Lincoln (2012) – 4/5

lincoln

Long, well crafted, but somewhat dry film with some fine performances and a plot that focuses more on the political hand-wringing Lincoln and his administration had to go through in their effort to abolish slavery than anything exciting or action packed. The whole movie is mostly made up of politicians giving big speeches and arguing and otherwise trying to persuade one another of this or that or the other thing, or a happy mix of all three. It’s not the most engaging thing to watch for two and a half hours, but it has its moments. And it’s Spielberg so you know you’re in good hands, usually. Still, not exactly what I was expecting.

The film does take a while to get into, about an hour actually, and I did almost fall asleep a few times in the process, but that may have been more to do with general exhaustion on my part than anything the movie failed to do for me. It’s also somewhat confusing at first as a lot of the dialogue is not only dense politically, but crafted in that fancy mid 19th century borderline Shakespeare speak most people love to spend their free time deciphering. But whatever; I understand it’s a political period piece and it’s not supposed to be as straightforward as your average everyday movie. And the thing is ambitious and, considering its success, groundbreaking in a way given that it still manages to be somewhat interesting despite its lack of “standard” action. Spielberg was trying something new here: a big, epic, mainstream historical film where the brunt of the action is more verbal than physical. The plot progresses as people are convinced, extorted, threatened, or bargained with; in other words, it progresses as minds are changed. And that’s very rare to see in a big budget mainstream film, let alone one from Spielberg.

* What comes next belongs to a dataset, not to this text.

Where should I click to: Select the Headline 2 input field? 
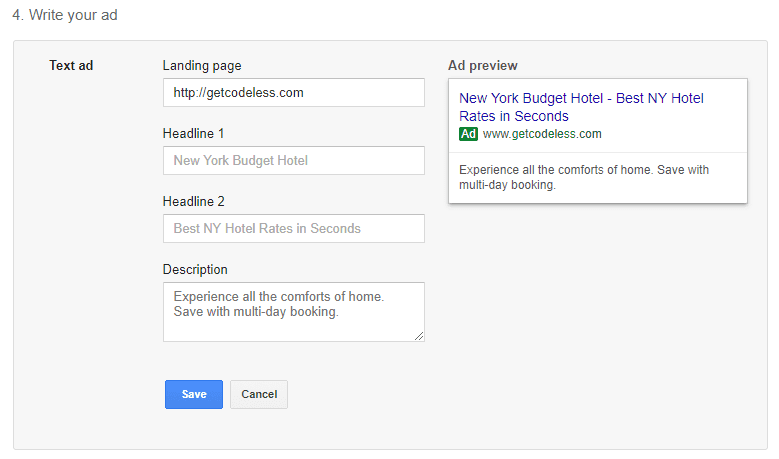coord(293,229)
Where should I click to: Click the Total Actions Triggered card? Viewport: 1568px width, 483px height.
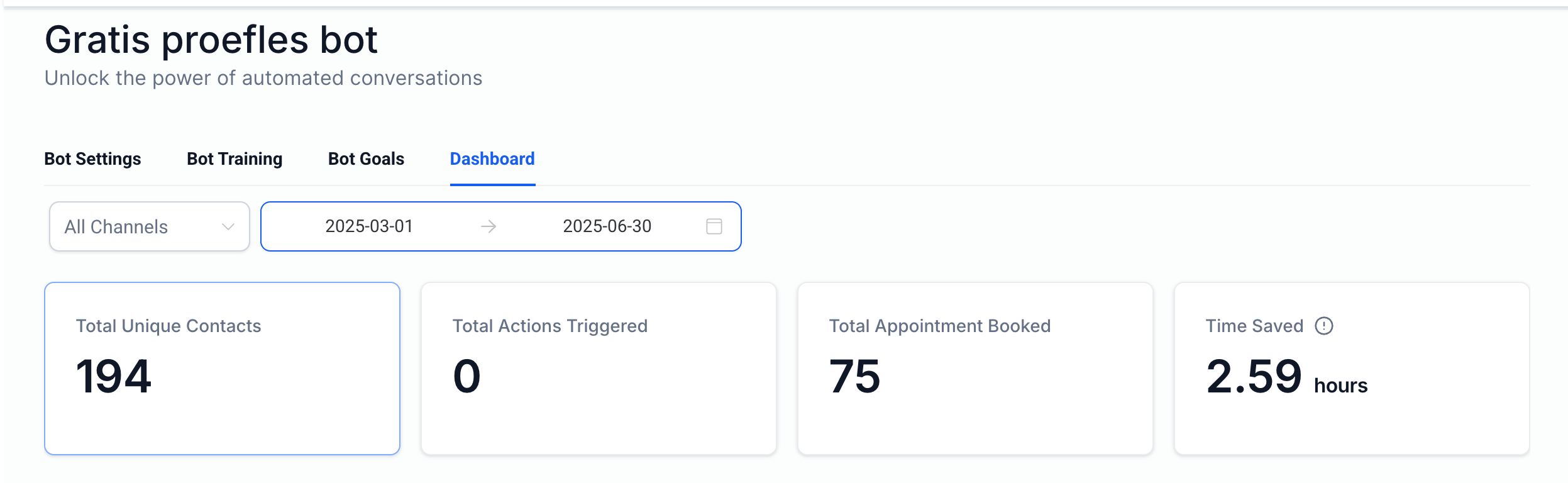(599, 369)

The acting, of course, is good to great, with Daniel Day-Lewis, yes, giving a fantastic performance. The man is a chameleon, what can I say? His voice, his mannerisms, all extremely convincing, especially the voice. How in the hell does he do that? The man has a natural British accent for crying out loud, yet you’d be hard pressed to tell he was anything other than a full blooded American from watching him here. He’s strong and powerful, yet surprisingly restrained. There’s not an ounce of fat in this performance, nothing over the top or excessive like there was in “There Will Be Blood.” Sally Field is also really good, probably the best I’ve ever seen her in anything. She never struck me as being a particularly strong actress, but here, she’s really quite something. Tommy Lee Jones too, man, especially in the later half of the film. Some fine actors really firing on all cylinders. Joseph Gordon-Levitt, though, really doesn’t belong here. He’s in way over his head and utterly unbelievable in almost every scene he’s in, especially when opposite Day-Lewis. He does **SPOILERS** get slapped around a bit by Day-Lewis though, **END SPOILERS** so it’s not a complete loss. But yeah, he stuck out like a sore thumb. Same with James Spader; there was just something off about him here. Must have been all those extra chins.

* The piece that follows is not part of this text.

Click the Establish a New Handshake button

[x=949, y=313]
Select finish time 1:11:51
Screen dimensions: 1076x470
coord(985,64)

Overall, decent movie, not for everyone, barely even for me at times. You need to be in a certain mindset before going into it I think, and have some appreciation or interest in history, and even then, it might be a tough watch. The film does get better as it goes along, and features some very good performances, and the cinematography sure is nice to look at. It’s also quite funny at times, even if some of the jokes are occasionally hard to understand given the dialogue. I also thought it odd how all the major black characters in this don’t really look black; it’s almost as though they specifically made sure to choose very light-skinned black actors for fear the audience wouldn’t sympathize with them otherwise, which is quite hypocritical of the film if true. You never know: Hollywood has been known to do such things from time to time. Then again, I could just be seeing racism where none exists.

Anyway, worth a watch, but only if it’s your kind of thing.